This article originally appeared on heartland.org.
Contrary to projections made by environmental journalist Seth Borenstein in a widely reprinted article, 2014 will not be the hottest year on record.
Based on average surface temperature data for January–September 2014, Borenstein said the year is on pace to be the warmest in the modern instrumental record. He’ll be proven wrong.
Dr. Roy Spencer points out thermometers can’t measure global averages – only satellites can. Satellites measure nearly every square mile of Earth’s lower atmosphere daily. By contrast, there are many areas where one could travel hundreds of miles without finding a thermometer nearby.
According to the two main research groups tracking global lower-tropospheric temperatures – Spencer’s group at the University of Alabama – Huntsville and the Remote Sensing Systems group – the 2014 average temperature is significantly lower than those in 2010 and especially 1998. There’s no way the global average will increase enough in the remaining three months of the year to catch up.

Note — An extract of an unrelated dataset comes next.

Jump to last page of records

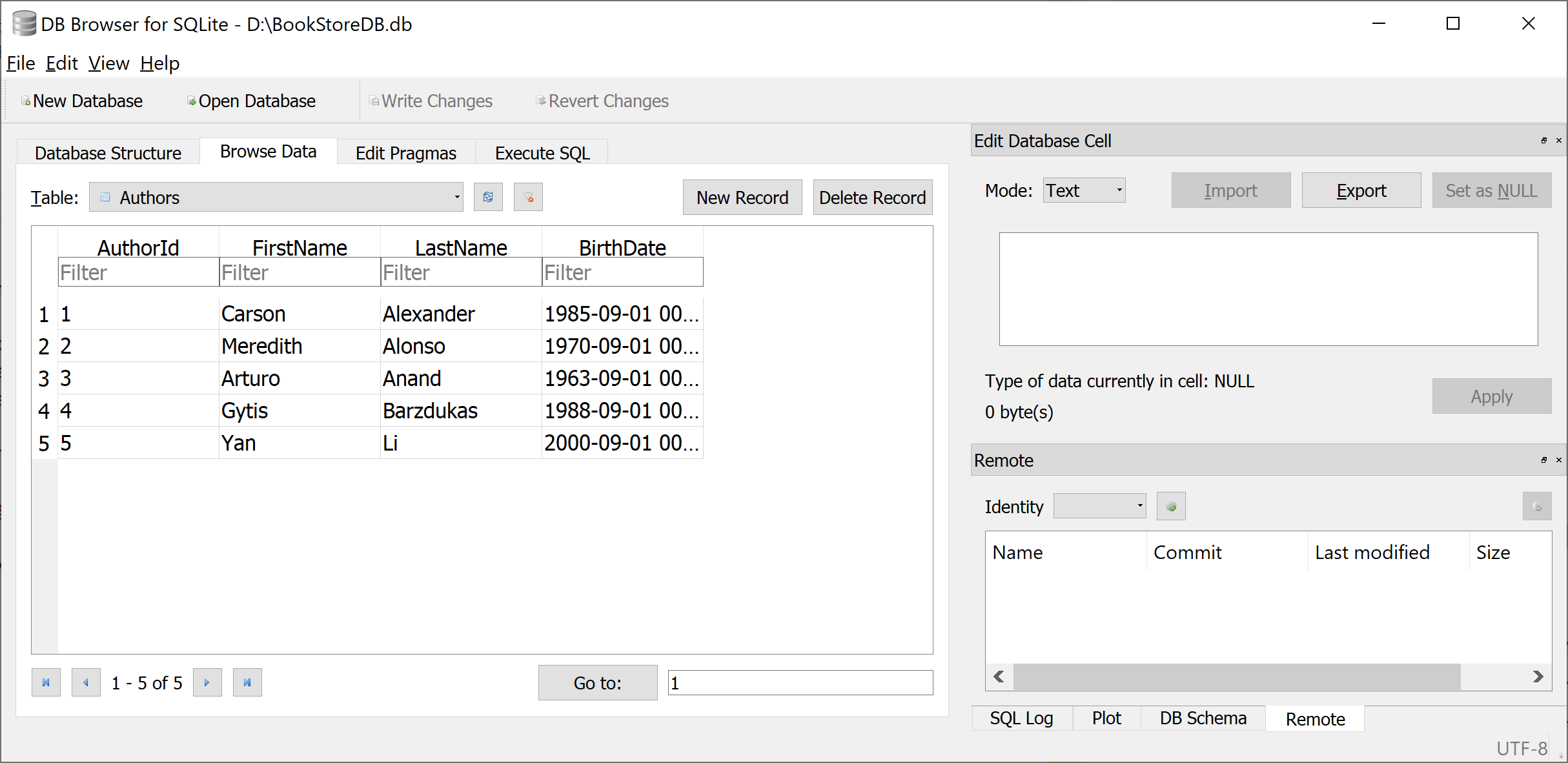[x=247, y=682]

Sparse coverage by land-based thermometers is one problem. A bigger problem is the “homogenization” or adjustments to the land-based data. When researchers actually throw out the real measured temperatures and replace them with guesstimates, the surface temperature record amounts to nothing more than garbage in, garbage out.
In addition, Spencer points out land-based measurements are biased as a result of location. “[L]land-based thermometers are placed where people live, and people build stuff, often replacing cooling vegetation with manmade structures that cause an artificial warming (urban heat island, UHI) effect right around the thermometer. The data adjustment processes in place cannot reliably remove the UHI effect because it can’t be distinguished from real global warming.”

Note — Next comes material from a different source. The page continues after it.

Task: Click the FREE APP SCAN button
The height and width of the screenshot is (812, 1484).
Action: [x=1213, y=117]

Climate alarmists, who claim to be the champions of science, still “use the outdated, spotty, and heavily-massaged thermometer data to support their case,” wrote Spencer. They also continue to tout flawed climate models that have missed both the pause in warming and the slowing of the rise in sea levels. Spencer adds, “they sure do cling bitterly to whatever will support their case,” and he quotes British economist Ronald Coase: “If you torture the data long enough, it will confess to anything.”